** Start THE INPUT **
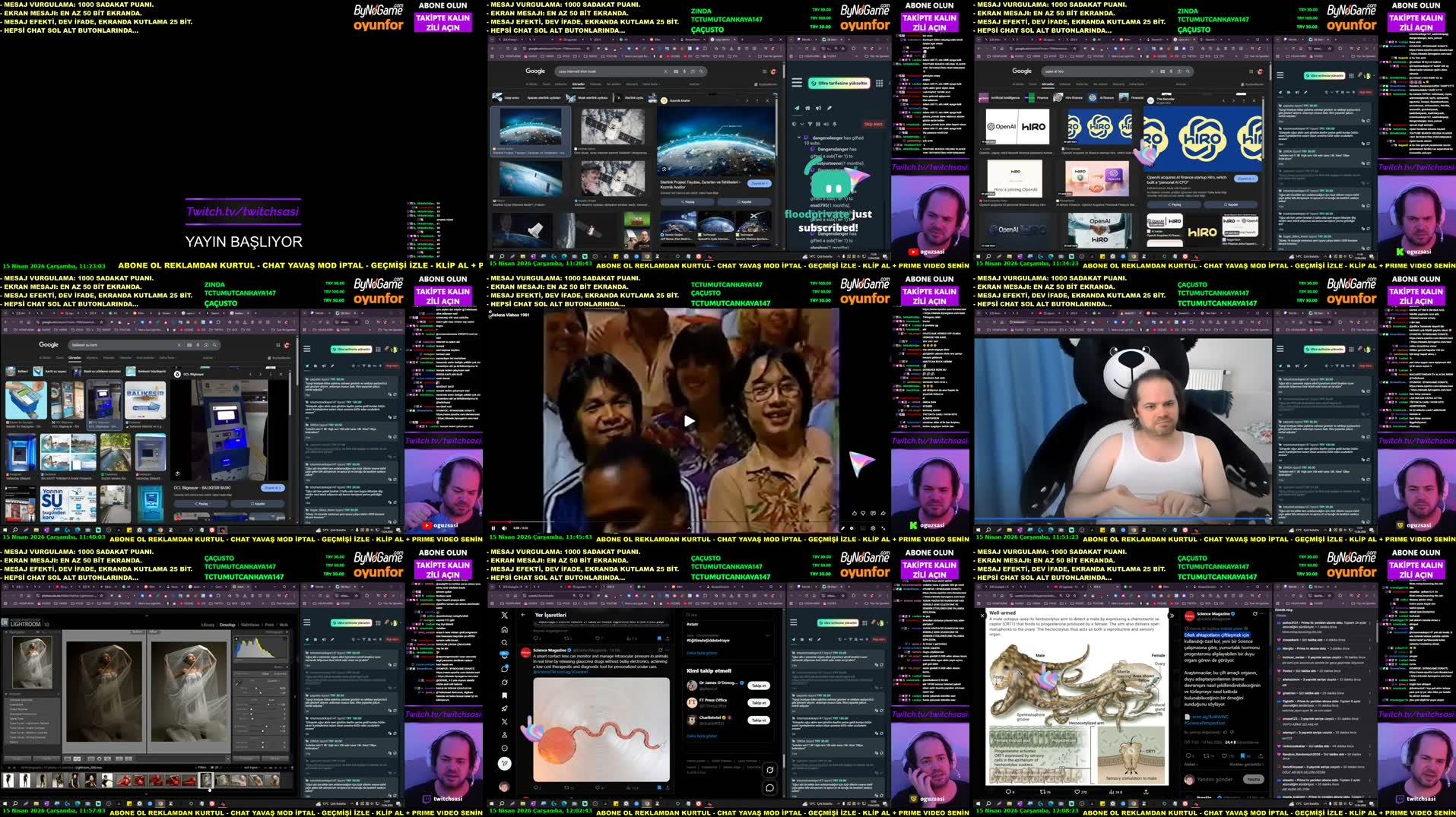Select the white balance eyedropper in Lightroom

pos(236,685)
** End THE INPUT **
** Start THE INPUT **
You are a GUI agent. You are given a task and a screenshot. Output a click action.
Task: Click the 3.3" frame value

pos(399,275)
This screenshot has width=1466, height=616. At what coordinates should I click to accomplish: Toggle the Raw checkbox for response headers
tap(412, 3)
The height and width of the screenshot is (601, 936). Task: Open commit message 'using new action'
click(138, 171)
** End THE INPUT **
** Start THE INPUT **
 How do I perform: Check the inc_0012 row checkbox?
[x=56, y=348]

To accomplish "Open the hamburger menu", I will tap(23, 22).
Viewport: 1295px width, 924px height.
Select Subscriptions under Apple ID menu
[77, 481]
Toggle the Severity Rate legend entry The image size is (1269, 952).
** End THE INPUT **
## THE TASK
Copy everything from the line containing "The height and" down to the line containing "click(138, 171)", both of those lines included, reproducing the material unchanged.

## FULL RESPONSE
The height and width of the screenshot is (601, 936). Task: Open commit message 'using new action'
click(138, 171)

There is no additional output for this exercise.